(To do):
Could you put every line of the listing below into a numbered list, leaving out the blank lines?

(Records from a data source)
◆ ◆ ◆ ◆ ◆

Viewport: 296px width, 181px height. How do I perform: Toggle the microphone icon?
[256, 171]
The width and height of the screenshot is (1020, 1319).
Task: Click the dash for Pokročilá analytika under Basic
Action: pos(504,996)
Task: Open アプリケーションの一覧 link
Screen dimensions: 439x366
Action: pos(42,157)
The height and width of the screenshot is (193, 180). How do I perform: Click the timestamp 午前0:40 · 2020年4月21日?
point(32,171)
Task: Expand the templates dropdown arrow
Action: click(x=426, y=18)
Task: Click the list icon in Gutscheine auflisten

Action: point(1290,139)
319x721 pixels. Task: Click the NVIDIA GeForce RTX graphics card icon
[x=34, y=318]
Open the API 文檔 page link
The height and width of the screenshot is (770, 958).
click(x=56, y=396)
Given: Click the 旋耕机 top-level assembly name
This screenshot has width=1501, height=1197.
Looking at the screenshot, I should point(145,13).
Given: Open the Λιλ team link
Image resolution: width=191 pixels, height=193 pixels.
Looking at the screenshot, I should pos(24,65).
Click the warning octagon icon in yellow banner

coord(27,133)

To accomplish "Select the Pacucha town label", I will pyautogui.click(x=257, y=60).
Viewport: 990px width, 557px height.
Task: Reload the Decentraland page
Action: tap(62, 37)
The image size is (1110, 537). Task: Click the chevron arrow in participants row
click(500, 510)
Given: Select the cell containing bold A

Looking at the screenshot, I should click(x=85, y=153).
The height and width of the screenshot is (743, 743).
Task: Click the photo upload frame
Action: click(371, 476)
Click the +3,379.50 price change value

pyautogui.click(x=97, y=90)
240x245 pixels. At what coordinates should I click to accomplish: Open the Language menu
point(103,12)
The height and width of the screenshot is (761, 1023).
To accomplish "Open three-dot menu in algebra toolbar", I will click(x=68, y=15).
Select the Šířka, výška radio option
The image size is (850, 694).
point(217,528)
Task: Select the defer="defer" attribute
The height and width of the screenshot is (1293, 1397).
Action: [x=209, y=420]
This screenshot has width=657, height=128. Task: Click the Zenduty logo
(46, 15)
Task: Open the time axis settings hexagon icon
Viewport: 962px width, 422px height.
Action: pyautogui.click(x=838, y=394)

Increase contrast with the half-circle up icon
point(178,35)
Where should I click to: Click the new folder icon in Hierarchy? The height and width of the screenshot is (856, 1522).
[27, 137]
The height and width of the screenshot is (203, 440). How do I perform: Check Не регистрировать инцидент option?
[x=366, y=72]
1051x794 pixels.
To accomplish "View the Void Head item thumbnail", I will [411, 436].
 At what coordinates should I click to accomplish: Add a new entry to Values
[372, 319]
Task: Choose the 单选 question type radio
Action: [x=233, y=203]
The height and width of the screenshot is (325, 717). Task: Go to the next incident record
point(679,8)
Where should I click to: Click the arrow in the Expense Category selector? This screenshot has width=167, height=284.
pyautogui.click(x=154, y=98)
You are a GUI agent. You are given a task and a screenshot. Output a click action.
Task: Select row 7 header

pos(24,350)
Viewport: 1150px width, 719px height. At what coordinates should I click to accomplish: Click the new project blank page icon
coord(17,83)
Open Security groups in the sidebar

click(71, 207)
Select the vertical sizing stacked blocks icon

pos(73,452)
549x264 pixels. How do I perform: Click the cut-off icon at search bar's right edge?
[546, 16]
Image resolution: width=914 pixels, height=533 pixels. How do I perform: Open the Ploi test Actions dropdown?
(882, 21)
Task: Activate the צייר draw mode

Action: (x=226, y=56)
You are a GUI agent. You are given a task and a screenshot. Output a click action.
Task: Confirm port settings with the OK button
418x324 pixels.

◆ ◆ ◆ ◆ ◆

(Task result):
1. Viewport: 296px width, 181px height. How do I perform: Toggle the microphone icon?
2. [256, 171]
3. The width and height of the screenshot is (1020, 1319).
4. Task: Click the dash for Pokročilá analytika under Basic
5. Action: pos(504,996)
6. Task: Open アプリケーションの一覧 link
7. Screen dimensions: 439x366
8. Action: pos(42,157)
9. The height and width of the screenshot is (193, 180). How do I perform: Click the timestamp 午前0:40 · 2020年4月21日?
10. point(32,171)
11. Task: Expand the templates dropdown arrow
12. Action: click(x=426, y=18)
13. Task: Click the list icon in Gutscheine auflisten
14. Action: point(1290,139)
15. 319x721 pixels. Task: Click the NVIDIA GeForce RTX graphics card icon
16. [x=34, y=318]
17. Open the API 文檔 page link
18. The height and width of the screenshot is (770, 958).
19. click(x=56, y=396)
20. Given: Click the 旋耕机 top-level assembly name
21. This screenshot has width=1501, height=1197.
22. Looking at the screenshot, I should point(145,13).
23. Given: Open the Λιλ team link
24. Image resolution: width=191 pixels, height=193 pixels.
25. Looking at the screenshot, I should pos(24,65).
26. Click the warning octagon icon in yellow banner
27. coord(27,133)
28. To accomplish "Select the Pacucha town label", I will pyautogui.click(x=257, y=60).
29. Viewport: 990px width, 557px height.
30. Task: Reload the Decentraland page
31. Action: tap(62, 37)
32. The image size is (1110, 537). Task: Click the chevron arrow in participants row
33. click(500, 510)
34. Given: Select the cell containing bold A
35. Looking at the screenshot, I should click(x=85, y=153).
36. The height and width of the screenshot is (743, 743).
37. Task: Click the photo upload frame
38. Action: click(371, 476)
39. Click the +3,379.50 price change value
40. pyautogui.click(x=97, y=90)
41. 240x245 pixels. At what coordinates should I click to accomplish: Open the Language menu
42. point(103,12)
43. The height and width of the screenshot is (761, 1023).
44. To accomplish "Open three-dot menu in algebra toolbar", I will click(x=68, y=15).
45. Select the Šířka, výška radio option
46. The image size is (850, 694).
47. point(217,528)
48. Task: Select the defer="defer" attribute
49. The height and width of the screenshot is (1293, 1397).
50. Action: [x=209, y=420]
51. This screenshot has width=657, height=128. Task: Click the Zenduty logo
52. (46, 15)
53. Task: Open the time axis settings hexagon icon
54. Viewport: 962px width, 422px height.
55. Action: pyautogui.click(x=838, y=394)
56. Increase contrast with the half-circle up icon
57. point(178,35)
58. Where should I click to: Click the new folder icon in Hierarchy? The height and width of the screenshot is (856, 1522).
59. [27, 137]
60. The height and width of the screenshot is (203, 440). How do I perform: Check Не регистрировать инцидент option?
61. [x=366, y=72]
62. 1051x794 pixels.
63. To accomplish "View the Void Head item thumbnail", I will [411, 436].
64.  At what coordinates should I click to accomplish: Add a new entry to Values
65. [372, 319]
66. Task: Choose the 单选 question type radio
67. Action: [x=233, y=203]
68. The height and width of the screenshot is (325, 717). Task: Go to the next incident record
69. point(679,8)
70. Where should I click to: Click the arrow in the Expense Category selector? This screenshot has width=167, height=284.
71. pyautogui.click(x=154, y=98)
72. You are a GUI agent. You are given a task and a screenshot. Output a click action.
73. Task: Select row 7 header
74. pos(24,350)
75. Viewport: 1150px width, 719px height. At what coordinates should I click to accomplish: Click the new project blank page icon
76. coord(17,83)
77. Open Security groups in the sidebar
78. click(71, 207)
79. Select the vertical sizing stacked blocks icon
80. pos(73,452)
81. 549x264 pixels. How do I perform: Click the cut-off icon at search bar's right edge?
82. [546, 16]
83. Image resolution: width=914 pixels, height=533 pixels. How do I perform: Open the Ploi test Actions dropdown?
84. (882, 21)
85. Task: Activate the צייר draw mode
86. Action: (x=226, y=56)
87. You are a GUI agent. You are given a task and a screenshot. Output a click action.
88. Task: Confirm port settings with the OK button
89. 418x324 pixels.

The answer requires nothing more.